The 3 worst performing Dow Jones stocks of 2023

Company (Ticker Symbol)

YTD Performance (Total Return)

Market Capitalization

Walgreens Boots Alliance (WBA 0.57%)

(23.7%)

$23.0 billion

Chevron (CVX 0.37%)

(11.5%)

$289 billion

Johnson & Johnson (JNJ -0.46%)

(9%)

$375 billion

Data source: YCharts. Performance as of Dec. 26, 2023. Parentheses indicate negative numbers. YTD = year-to-date.

For comparison, the Dow Jones Industrial Average has delivered a 15.3% total return for 2023 through Dec. 26. However, the S&P 500, which is widely considered to be a better gauge of overall U.S. stock-market performance, has produced a total return of about 26% for the year. So, while even the worst performer in the Dow might not seem like it had a terrible year (especially when compared with many stocks' 2022 performance), these stocks were significant underperformers in an overall very good year for the market.

Why did these stocks perform so poorly?

To be sure, a lot of the underperformance can be attributed to factors that aren't company specific. For example, the energy sector itself was one of the worst performing parts of the stock market, and oil prices were down by about 5% for the year, which fueled Chevron's underperformance.
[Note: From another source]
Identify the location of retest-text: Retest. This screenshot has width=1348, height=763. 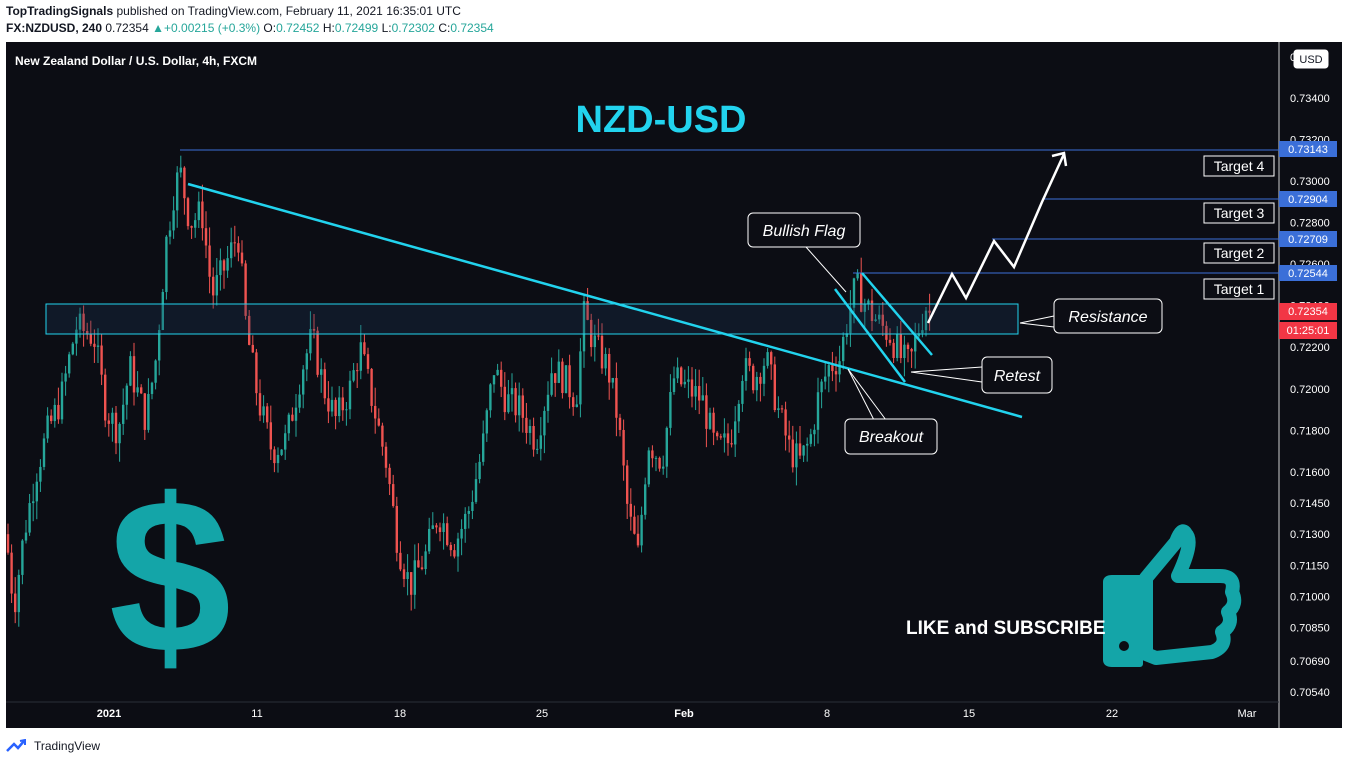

Plus, value stocks (which all three of these are) generally underperformed growth stocks in 2023, as the latter rebounded sharply from a rough 2022 and fueled the S&P 500's strong gains. In fact, the Vanguard Growth ETF (VUG 1.82%) delivered a 47% total return for investors in 2023. The Vanguard Value ETF (VTV -0.06%) only managed about 9%.

Having said that, there are some company-specific reasons investors should be aware of before buying these stocks "at a discount."

Walgreens, for example, has been pursuing some ambitious growth initiatives that have cost the company profitability. It has generated negative free cash flow in two of the past four quarters, and its future path is unclear at this point. Sure, Walgreens pays a 7.2% dividend yield, but how long can it keep this up, invest billions into developing new healthcare businesses, and struggle to turn a profit?

As previously mentioned, Chevron is mainly down because of falling energy prices. However, it is in the middle of acquiring Hess Corporation (NYSE: HES) in an all-stock deal, and there are some political uncertainties surrounding the deal that investors should keep an eye on. Although the stock has fallen this year, it's worth noting that Chevron started 2023 near its all-time high.

Johnson & Johnson has had a volatile 2023. The recent results have looked pretty solid in the wake of the spin-off of its consumer-products business as Kenvue (NYSE: KVUE), and its 3.1% dividend yield looks very safe. However, sales for certain key products declined, and Medicare price negotiations remain a big risk factor.

Are any of these a buy?

One very important takeaway is that these stocks aren't down for no reason. All of them have clear factors weighing on the stock price.

That said, I'd personally avoid Walgreens for the time being, at least until the company's cash flow gets back on track. However, Chevron is primarily beaten down because of lower energy prices, and Johnson & Johnson appears to be an excellent business on sale due to some near-term uncertainty. This could be an excellent time for patient long-term investors to take a closer look.